==== Data lines

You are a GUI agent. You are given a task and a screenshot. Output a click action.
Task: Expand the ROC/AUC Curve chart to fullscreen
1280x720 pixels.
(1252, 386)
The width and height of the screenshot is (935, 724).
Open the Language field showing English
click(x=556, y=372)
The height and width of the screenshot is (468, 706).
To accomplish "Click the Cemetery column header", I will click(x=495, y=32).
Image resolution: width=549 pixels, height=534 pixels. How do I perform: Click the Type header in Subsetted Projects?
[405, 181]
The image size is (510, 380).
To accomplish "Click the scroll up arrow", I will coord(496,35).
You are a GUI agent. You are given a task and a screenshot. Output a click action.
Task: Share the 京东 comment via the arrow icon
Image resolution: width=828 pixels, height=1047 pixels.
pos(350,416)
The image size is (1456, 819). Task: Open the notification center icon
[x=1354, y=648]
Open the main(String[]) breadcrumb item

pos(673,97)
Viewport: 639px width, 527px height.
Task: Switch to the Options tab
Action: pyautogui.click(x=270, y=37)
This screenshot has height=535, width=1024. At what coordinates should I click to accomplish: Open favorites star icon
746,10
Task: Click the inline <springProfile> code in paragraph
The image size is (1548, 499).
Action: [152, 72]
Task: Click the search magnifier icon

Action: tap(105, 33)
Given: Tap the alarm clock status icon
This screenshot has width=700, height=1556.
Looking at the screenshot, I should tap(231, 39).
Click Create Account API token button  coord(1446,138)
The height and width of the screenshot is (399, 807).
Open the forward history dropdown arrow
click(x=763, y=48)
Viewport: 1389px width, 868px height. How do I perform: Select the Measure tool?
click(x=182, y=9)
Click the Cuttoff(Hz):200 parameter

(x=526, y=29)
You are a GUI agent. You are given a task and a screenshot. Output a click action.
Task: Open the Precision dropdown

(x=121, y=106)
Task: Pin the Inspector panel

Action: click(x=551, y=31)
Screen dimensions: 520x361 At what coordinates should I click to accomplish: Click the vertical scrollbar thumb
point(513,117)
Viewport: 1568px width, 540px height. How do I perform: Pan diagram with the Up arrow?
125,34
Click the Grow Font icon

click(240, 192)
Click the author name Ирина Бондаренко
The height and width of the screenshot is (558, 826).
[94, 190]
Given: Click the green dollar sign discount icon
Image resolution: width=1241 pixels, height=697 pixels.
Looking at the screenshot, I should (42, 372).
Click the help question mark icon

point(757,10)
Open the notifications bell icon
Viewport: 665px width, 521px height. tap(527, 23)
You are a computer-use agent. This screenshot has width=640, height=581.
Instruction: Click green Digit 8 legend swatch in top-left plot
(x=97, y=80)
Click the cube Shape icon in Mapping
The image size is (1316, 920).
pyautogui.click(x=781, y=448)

========

Exercise objective
Quote all of the rows above word for word, line by line, without changing anything.

Final result
You are a GUI agent. You are given a task and a screenshot. Output a click action.
Task: Expand the ROC/AUC Curve chart to fullscreen
1280x720 pixels.
(1252, 386)
The width and height of the screenshot is (935, 724).
Open the Language field showing English
click(x=556, y=372)
The height and width of the screenshot is (468, 706).
To accomplish "Click the Cemetery column header", I will click(x=495, y=32).
Image resolution: width=549 pixels, height=534 pixels. How do I perform: Click the Type header in Subsetted Projects?
[405, 181]
The image size is (510, 380).
To accomplish "Click the scroll up arrow", I will coord(496,35).
You are a GUI agent. You are given a task and a screenshot. Output a click action.
Task: Share the 京东 comment via the arrow icon
Image resolution: width=828 pixels, height=1047 pixels.
pos(350,416)
The image size is (1456, 819). Task: Open the notification center icon
[x=1354, y=648]
Open the main(String[]) breadcrumb item

pos(673,97)
Viewport: 639px width, 527px height.
Task: Switch to the Options tab
Action: pyautogui.click(x=270, y=37)
This screenshot has height=535, width=1024. At what coordinates should I click to accomplish: Open favorites star icon
746,10
Task: Click the inline <springProfile> code in paragraph
The image size is (1548, 499).
Action: [152, 72]
Task: Click the search magnifier icon

Action: tap(105, 33)
Given: Tap the alarm clock status icon
This screenshot has width=700, height=1556.
Looking at the screenshot, I should tap(231, 39).
Click Create Account API token button  coord(1446,138)
The height and width of the screenshot is (399, 807).
Open the forward history dropdown arrow
click(x=763, y=48)
Viewport: 1389px width, 868px height. How do I perform: Select the Measure tool?
click(x=182, y=9)
Click the Cuttoff(Hz):200 parameter

(x=526, y=29)
You are a GUI agent. You are given a task and a screenshot. Output a click action.
Task: Open the Precision dropdown

(x=121, y=106)
Task: Pin the Inspector panel

Action: click(x=551, y=31)
Screen dimensions: 520x361 At what coordinates should I click to accomplish: Click the vertical scrollbar thumb
point(513,117)
Viewport: 1568px width, 540px height. How do I perform: Pan diagram with the Up arrow?
125,34
Click the Grow Font icon

click(240, 192)
Click the author name Ирина Бондаренко
The height and width of the screenshot is (558, 826).
[94, 190]
Given: Click the green dollar sign discount icon
Image resolution: width=1241 pixels, height=697 pixels.
Looking at the screenshot, I should (42, 372).
Click the help question mark icon

point(757,10)
Open the notifications bell icon
Viewport: 665px width, 521px height. tap(527, 23)
You are a computer-use agent. This screenshot has width=640, height=581.
Instruction: Click green Digit 8 legend swatch in top-left plot
(x=97, y=80)
Click the cube Shape icon in Mapping
The image size is (1316, 920).
pyautogui.click(x=781, y=448)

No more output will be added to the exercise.